We solved the housebreaking routine rather quickly. We had a dog trainer come and teach us how to teach Little Missy to be a good and obedient puppy. We found who would care for her when we were gone and could not take her with us. She quickly found out who the Alpha was (it wasn't me).
But there was another surprise coming for us--one we had not expected, but a surprise that never fails to bring joy to our hearts--and smiles to our faces. What might this be, you ask?
Little Missy taught us what unconditional love really is! That's it! I know you are thinking, "Ah! Come on! Explain?"

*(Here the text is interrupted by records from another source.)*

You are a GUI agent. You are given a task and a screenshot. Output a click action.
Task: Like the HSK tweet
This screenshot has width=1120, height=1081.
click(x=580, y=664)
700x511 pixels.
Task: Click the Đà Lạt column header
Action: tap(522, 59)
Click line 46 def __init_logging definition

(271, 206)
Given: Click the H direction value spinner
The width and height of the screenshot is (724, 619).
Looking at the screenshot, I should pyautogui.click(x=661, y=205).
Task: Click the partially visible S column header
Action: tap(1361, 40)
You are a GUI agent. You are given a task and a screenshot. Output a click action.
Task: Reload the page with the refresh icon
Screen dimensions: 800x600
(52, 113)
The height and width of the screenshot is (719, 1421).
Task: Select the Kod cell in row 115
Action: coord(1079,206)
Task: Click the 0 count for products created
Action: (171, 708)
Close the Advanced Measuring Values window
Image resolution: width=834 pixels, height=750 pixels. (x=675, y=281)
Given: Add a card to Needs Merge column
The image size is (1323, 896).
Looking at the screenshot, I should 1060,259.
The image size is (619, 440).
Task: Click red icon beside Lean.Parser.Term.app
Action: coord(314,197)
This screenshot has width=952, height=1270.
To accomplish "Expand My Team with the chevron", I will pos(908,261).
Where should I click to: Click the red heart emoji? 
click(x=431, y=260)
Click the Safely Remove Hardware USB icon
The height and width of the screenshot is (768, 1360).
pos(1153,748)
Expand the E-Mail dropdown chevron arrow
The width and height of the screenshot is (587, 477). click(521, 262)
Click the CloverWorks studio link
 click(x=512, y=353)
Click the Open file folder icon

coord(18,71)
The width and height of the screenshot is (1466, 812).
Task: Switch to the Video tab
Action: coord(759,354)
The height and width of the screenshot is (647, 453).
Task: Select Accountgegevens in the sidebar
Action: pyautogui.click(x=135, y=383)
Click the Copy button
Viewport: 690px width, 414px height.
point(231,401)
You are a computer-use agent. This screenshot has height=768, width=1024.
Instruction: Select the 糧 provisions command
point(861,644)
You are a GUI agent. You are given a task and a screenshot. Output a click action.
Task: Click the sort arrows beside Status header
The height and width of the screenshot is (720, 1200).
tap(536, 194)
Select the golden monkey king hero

Every time--without fail--that either of us leave the house for a few minutes or several hours, when we open the door to come in, Little Missy is always there
wagging her small tail, jumping up and down, licking our hands and faces, begging to be picked up, petted and loved, and we do, I assure you. I can reprimand her, and the next moment, she is begging to sit in my lap. Esther can scold her for tearing up a coupon or a piece of paper (which, by the way, Yorkies do well!) and the next moment, Little Missy is sleeping at her feet or beside her sleeping when Esther naps. She loves both of us unconditionally, without reservation, and with her total heart and mind. She--just loves us!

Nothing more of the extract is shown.